| Data excerpts |
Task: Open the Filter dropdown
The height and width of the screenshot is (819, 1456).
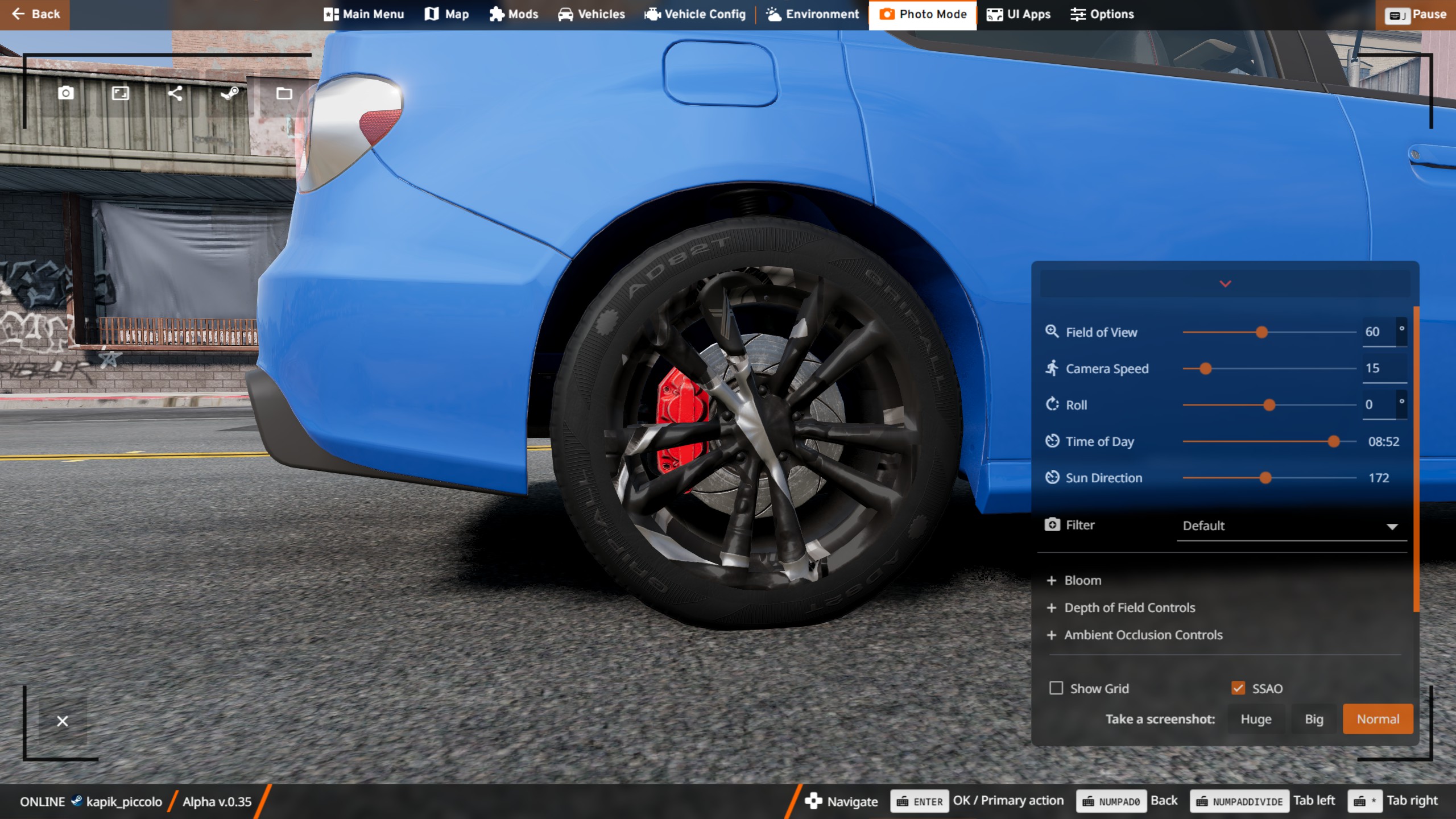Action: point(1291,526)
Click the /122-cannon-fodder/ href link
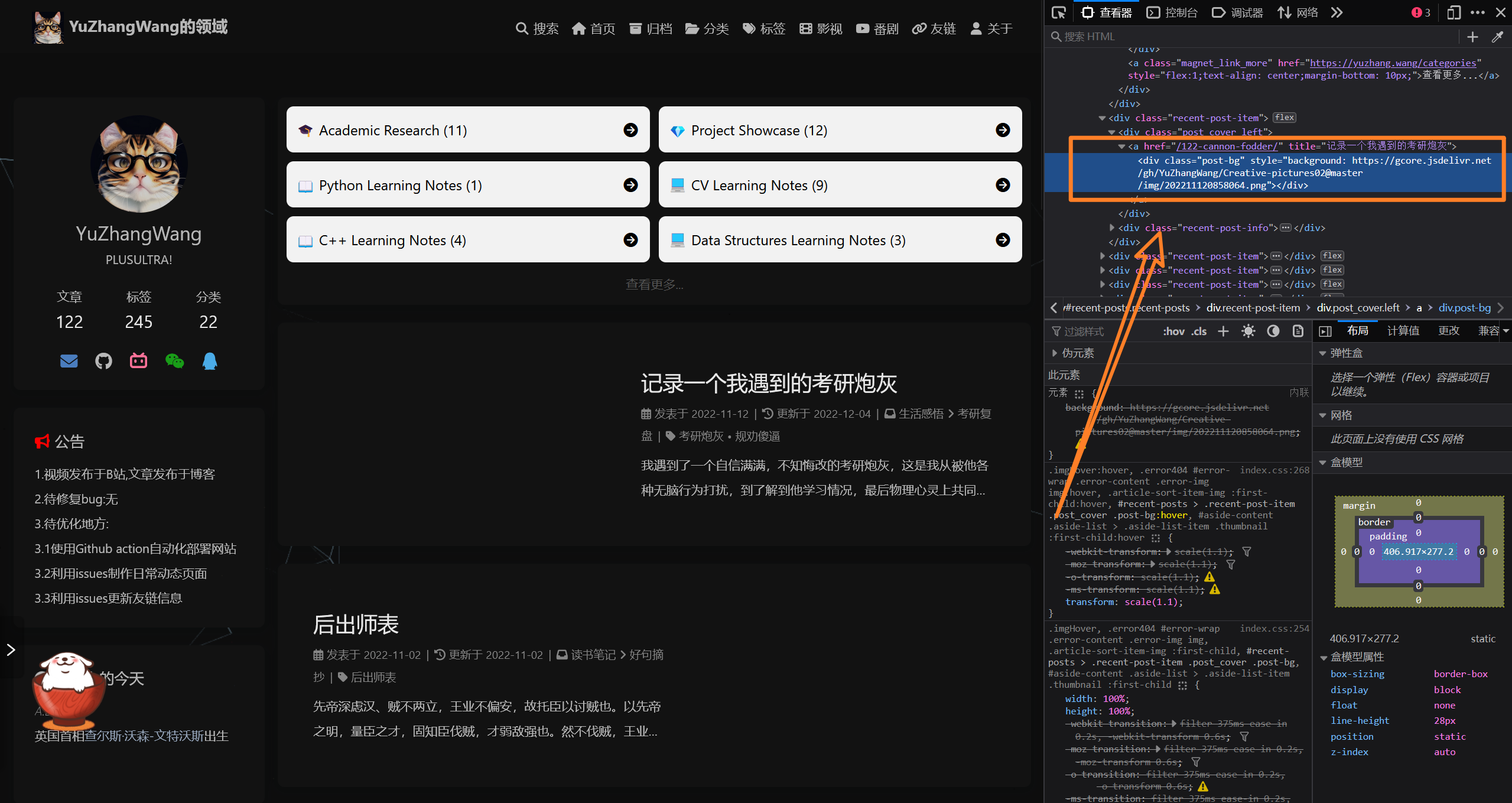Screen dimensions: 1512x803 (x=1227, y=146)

| Task details |
Everything from the line containing "The height and" to the final line of the listing above, both ends included, should be transcribed word for word, except for the pictures.

| Exercise response |
The height and width of the screenshot is (819, 1456).
Action: point(1291,526)
Click the /122-cannon-fodder/ href link
Screen dimensions: 1512x803 (x=1227, y=146)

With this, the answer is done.